NVIDIA Groq 3 LPU - SRAM-Based Inference Engine

The NVIDIA Groq 3 LPU is a pure-SRAM inference chip delivering 150 TB/s memory bandwidth and 1.2 PFLOPS FP8 per chip, designed to pair with Vera Rubin GPUs for trillion-parameter model serving.

NVIDIA Groq 3 LPU - SRAM-Based Inference Engine

TL;DR

  • Pure-SRAM architecture: 500MB on-chip SRAM per chip, 150 TB/s bandwidth - 7x faster than Vera Rubin GPU memory
  • 1.2 PFLOPS FP8 per chip; full LPX rack packs 256 chips for 315 PFLOPS and 40 PB/s aggregate
  • Pairs with Vera Rubin NVL72: GPU handles prefill, LPU handles decode - 35x more throughput per megawatt for trillion-parameter models
  • Ships Q3 2026 on Samsung 4nm; NVIDIA acquired Groq technology for $20B in December 2025

Overview

The NVIDIA Groq 3 LPU is the outcome of the biggest acqui-hire in AI hardware history. NVIDIA licensed Groq's Language Processing Unit technology for $20 billion in December 2025, integrating it with the Vera Rubin platform announced at CES. Jensen Huang unveiled the Groq 3 at GTC 2026 in March as the first chip in the Rubin ecosystem that isn't a GPU - a purpose-built decoder designed for one job: creating output tokens at the lowest possible cost and latency.

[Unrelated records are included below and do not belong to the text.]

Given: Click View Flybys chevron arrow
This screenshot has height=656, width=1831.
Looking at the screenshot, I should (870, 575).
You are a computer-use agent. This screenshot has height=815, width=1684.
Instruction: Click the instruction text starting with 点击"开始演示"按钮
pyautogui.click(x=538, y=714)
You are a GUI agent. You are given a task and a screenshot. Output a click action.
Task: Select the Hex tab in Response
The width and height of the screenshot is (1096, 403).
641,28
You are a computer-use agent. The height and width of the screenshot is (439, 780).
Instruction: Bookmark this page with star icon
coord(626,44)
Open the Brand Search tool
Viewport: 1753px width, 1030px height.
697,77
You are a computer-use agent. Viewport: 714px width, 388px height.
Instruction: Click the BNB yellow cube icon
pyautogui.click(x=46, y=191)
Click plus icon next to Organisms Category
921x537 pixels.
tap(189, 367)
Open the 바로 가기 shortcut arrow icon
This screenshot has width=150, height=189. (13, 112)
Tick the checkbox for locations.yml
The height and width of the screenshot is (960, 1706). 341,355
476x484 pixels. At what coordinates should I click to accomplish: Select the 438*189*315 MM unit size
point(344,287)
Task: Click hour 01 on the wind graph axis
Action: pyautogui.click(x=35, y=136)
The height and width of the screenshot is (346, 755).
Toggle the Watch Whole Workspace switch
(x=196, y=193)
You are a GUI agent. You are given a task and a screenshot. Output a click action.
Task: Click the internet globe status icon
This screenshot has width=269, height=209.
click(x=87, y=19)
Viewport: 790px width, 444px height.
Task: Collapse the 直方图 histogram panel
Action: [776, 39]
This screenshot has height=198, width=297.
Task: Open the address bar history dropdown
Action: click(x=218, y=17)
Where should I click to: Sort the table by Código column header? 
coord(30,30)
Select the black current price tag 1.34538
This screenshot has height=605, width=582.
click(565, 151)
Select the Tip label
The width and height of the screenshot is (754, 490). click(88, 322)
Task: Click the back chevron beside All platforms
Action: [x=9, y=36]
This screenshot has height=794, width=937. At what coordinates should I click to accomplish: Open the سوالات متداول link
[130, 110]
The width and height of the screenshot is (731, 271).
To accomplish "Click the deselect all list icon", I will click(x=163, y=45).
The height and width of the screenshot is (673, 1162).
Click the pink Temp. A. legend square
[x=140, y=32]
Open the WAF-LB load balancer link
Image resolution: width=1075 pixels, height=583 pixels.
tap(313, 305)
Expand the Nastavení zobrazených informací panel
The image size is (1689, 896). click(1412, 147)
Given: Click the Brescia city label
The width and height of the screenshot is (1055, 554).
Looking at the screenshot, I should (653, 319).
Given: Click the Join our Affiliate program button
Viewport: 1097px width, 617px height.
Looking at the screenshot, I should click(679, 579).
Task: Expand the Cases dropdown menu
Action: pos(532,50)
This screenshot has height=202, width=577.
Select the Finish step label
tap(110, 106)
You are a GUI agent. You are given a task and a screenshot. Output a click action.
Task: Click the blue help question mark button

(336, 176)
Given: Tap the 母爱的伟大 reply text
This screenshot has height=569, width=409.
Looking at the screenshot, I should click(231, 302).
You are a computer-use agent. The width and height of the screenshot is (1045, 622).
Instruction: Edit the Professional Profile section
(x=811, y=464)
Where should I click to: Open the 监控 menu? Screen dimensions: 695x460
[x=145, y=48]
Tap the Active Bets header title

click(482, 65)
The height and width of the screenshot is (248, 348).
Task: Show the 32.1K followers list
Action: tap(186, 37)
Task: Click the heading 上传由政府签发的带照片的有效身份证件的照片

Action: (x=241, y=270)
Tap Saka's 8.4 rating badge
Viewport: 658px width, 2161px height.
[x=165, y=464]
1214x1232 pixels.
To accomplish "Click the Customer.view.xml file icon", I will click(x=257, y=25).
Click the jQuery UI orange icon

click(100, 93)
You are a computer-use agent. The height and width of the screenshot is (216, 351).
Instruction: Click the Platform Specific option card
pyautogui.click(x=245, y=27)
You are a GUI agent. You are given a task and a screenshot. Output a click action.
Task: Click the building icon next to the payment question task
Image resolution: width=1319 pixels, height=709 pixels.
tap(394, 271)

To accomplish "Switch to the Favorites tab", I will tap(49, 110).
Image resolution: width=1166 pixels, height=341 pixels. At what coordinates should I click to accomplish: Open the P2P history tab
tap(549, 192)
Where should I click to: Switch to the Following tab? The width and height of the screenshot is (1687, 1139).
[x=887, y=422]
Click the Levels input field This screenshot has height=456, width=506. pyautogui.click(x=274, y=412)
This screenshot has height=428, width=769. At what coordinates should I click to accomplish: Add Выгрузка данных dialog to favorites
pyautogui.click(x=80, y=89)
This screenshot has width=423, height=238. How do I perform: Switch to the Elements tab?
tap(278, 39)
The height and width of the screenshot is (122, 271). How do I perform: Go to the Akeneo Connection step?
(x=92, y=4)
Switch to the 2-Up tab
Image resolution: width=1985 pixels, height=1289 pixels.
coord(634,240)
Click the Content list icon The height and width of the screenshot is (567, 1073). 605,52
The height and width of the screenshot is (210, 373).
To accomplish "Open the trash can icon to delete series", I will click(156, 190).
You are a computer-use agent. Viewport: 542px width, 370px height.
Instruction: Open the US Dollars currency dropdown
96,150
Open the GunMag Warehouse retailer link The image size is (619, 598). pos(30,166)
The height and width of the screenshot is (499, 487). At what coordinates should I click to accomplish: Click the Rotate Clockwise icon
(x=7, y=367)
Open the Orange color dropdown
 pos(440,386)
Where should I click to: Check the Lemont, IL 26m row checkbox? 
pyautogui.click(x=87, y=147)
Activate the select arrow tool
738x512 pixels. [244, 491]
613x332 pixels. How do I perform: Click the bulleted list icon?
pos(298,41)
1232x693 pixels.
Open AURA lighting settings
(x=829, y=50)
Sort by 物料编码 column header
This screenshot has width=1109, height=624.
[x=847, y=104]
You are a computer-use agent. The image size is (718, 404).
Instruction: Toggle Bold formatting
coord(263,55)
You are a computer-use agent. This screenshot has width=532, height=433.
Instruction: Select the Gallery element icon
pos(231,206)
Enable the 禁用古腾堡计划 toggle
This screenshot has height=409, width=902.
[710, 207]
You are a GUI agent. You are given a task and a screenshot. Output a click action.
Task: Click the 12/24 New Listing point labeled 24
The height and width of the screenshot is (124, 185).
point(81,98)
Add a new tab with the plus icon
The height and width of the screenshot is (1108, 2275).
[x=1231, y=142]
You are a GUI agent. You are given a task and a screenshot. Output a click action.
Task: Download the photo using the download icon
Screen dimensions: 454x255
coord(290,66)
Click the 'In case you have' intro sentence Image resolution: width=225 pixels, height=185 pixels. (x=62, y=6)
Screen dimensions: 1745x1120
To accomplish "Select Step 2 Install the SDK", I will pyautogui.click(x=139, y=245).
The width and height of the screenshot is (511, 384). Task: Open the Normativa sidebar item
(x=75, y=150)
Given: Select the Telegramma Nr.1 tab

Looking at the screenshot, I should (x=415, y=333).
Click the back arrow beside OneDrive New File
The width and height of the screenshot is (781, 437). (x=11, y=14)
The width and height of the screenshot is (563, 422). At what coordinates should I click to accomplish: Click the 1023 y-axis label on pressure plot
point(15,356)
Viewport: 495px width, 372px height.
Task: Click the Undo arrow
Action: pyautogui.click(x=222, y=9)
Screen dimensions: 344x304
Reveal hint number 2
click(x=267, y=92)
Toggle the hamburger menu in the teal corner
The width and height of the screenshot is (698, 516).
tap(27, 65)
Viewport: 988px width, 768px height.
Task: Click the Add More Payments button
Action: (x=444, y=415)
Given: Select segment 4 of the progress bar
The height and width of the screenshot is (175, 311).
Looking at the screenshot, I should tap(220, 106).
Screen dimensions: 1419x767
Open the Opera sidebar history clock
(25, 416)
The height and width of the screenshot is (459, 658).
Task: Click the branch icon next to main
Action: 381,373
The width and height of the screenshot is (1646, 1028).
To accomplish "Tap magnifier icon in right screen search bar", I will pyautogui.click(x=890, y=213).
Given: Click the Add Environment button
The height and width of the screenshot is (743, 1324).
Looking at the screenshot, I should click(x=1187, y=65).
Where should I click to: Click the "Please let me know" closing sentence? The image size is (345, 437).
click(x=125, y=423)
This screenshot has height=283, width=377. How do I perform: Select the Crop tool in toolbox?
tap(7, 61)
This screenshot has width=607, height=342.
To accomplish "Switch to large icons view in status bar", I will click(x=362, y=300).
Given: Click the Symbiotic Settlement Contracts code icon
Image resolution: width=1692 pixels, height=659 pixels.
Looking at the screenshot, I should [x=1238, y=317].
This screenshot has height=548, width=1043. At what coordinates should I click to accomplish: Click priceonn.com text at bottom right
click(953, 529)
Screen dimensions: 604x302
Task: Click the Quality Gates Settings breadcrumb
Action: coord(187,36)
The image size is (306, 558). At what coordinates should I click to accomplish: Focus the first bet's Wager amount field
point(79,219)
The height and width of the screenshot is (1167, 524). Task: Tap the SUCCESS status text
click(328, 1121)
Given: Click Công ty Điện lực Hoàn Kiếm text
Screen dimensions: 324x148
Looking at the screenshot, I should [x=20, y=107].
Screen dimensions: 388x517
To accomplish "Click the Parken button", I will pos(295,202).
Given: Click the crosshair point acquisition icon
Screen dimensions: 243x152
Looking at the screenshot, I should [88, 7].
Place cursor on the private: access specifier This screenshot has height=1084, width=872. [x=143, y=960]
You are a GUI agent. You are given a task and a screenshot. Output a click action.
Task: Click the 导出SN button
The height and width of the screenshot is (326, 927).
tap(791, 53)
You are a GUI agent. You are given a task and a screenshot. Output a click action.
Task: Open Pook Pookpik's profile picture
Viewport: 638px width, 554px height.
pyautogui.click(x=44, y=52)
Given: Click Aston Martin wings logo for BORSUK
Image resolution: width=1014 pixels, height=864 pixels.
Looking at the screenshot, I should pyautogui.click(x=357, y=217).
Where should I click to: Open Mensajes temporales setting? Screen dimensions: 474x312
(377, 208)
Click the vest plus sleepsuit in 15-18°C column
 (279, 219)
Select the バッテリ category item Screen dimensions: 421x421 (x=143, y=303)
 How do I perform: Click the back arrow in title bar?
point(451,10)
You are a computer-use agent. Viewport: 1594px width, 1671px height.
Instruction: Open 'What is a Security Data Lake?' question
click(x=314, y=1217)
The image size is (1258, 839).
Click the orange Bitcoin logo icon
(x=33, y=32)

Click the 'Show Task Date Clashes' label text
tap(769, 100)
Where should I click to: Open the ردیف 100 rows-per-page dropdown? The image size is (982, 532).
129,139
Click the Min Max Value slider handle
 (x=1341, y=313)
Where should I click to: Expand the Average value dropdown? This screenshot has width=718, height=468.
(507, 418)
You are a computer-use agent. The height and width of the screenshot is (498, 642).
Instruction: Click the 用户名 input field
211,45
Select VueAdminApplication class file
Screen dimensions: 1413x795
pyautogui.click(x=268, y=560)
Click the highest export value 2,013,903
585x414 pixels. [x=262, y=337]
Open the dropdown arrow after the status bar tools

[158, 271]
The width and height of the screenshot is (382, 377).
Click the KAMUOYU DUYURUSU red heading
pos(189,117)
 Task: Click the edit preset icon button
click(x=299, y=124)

The fundamental design choice is radical. Where every GPU from NVIDIA's H100 to AMD's MI300X pairs compute cores with external HBM memory, the Groq 3 removes HBM completely. Each chip holds 500MB of SRAM directly on the die, connected at 150 TB/s. That is seven times faster than the Vera Rubin GPU's 22 TB/s HBM bandwidth. The tradeoff is capacity: 500MB per chip versus 288GB of HBM on a Rubin GPU. For the decode phase of inference, which repeatedly reads the same weight matrices at low arithmetic intensity, this turns out to be exactly the right trade.

NVIDIA didn't design the Groq 3 as a standalone product. It's a platform component. In the intended deployment, Rubin GPUs handle prefill - processing the input prompt with high compute intensity - and hand off to Groq 3 LPUs for decode, where the model produces each output token sequentially. This disaggregated serving architecture keeps both halves of the cluster doing what they're good at, rather than using expensive GPU compute for a memory-bound task.

Key Specifications

SpecificationDetails
ManufacturerNVIDIA (via Groq technology)
Product FamilyGroq LPU (3rd generation)
Chip TypeLanguage Processing Unit (LPU)
Process NodeSamsung 4nm
On-Chip SRAM500MB per chip
Memory Bandwidth150 TB/s per chip
FP8 Performance1.2 PFLOPS per chip
Training SupportNone
ArchitectureDeterministic data-flow; linear SRAM pipeline
Rack Config (LPX)256 LPUs across 32 trays (8 LPUs per tray)
LPX Aggregate SRAM128GB
LPX Aggregate Bandwidth40 PB/s
LPX Aggregate FP8315 PFLOPS
Scale-Up Bandwidth640 TB/s (per LPX rack)
TDPNot disclosed
Release DateQ3 2026
PricingNot disclosed

NVIDIA Groq 3 LPU chip next to a Vera Rubin GPU die shot comparison showing the SRAM-dense architecture The Groq 3 LPU's 500MB SRAM die sits with a Vera Rubin GPU - the architectural difference is the entire product strategy. Source: Tom's Hardware / NVIDIA

Performance Benchmarks

Comparing the Groq 3 LPU to GPUs on the same metrics isn't quite right - they're not competing for the same workload. The relevant comparison is the full Vera Rubin NVL72 + Groq 3 LPX system versus an equivalently sized Blackwell NVL72 cluster.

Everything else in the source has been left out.